# Shower Body, Toilet Water Supply Rough



## helpless handyman (Jul 6, 2006)

Hello everyone, Hi Ron..

I am installing the shower body water supply as well as the sink and toilet tank supply lines. I need to know the rough on these? 
Thanks, 
The shower body states 30 inc from floor, this seems a little low for me, but I guess its my height, 6"0...
Thanks again to all...


----------



## helpless handyman (Jul 6, 2006)

Hey Ron, are you around?????


----------



## Double A (Sep 10, 2006)

Most manufacturers have rough-in dimensions available on their websites.

For regular 2-piece toilets, we use, 6" to the left of center line of flange, and 6" up the wall. If you have a large baseboard or tile base cove, then you might go a touch higher, say 8".

For a lavatory sink (sink set in a cabinet), 10" down from finished counter top height and 4" left and 4" right of drain center for your hot and cold. (see this for a better explanation)

If you're using a pedestal lav, then you really need the rough-in from the manufacturer, but you can still use the 10" down from sink top (flood rim) and 4" off center left and right for the water. The drain is the one that really needs to be at the proper height.

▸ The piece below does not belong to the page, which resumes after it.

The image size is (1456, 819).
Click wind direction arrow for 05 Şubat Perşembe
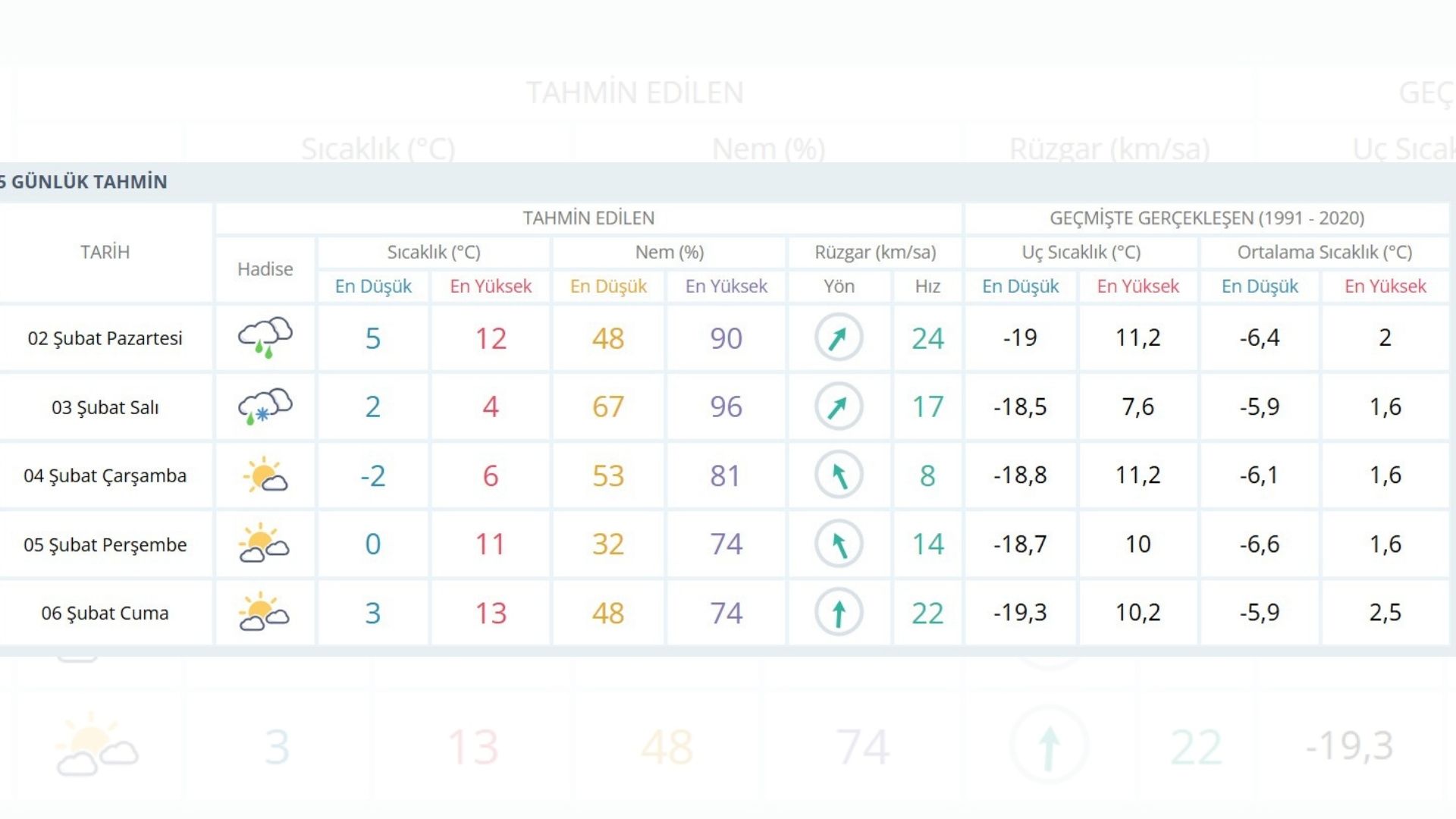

For shower-only valves, we set them centered on 48" off finished shower floor and centered on the shower wall. The outlet is set @ 6'6" off of finished floor unless you have someone over 6' tall in the home, then we might set @ 7'.


----------



## Ron The Plumber (Jun 7, 2006)

Toilet supply we rough in at 6" left and up 8" from center of toilet.

Lav / vanity from rough floor 20" up and lines at 22" on center

Pedistal lavs set at 22" and 24" to center line.

Shower only set at 48" and shower head out at 82"


----------



## troubleseeker (Sep 25, 2006)

Go with 48 inches. That 30 would be a tub/shower valve, not standing shower. We set shower outlets at 84 inches above finished floor. By the time you install the neck and shower head, it will still be comfortable for a six footer. Better a few inches high than low. And have you seen the size of many of these new decorative shower heads.. some of them areabout the size of a fire hydrant.

True story...the first house I bought, the shower head was at the base of my neck(no exaggeration). The plumber must have been a midget.


----------



## helpless handyman (Jul 6, 2006)

:thumbsup: , Thanks DoubleA, Thanks Ron, Thanks troubleseeker, you guys are awesome!!!! :thumbup: Its likes having a contractor in my tool bag!!!!


----------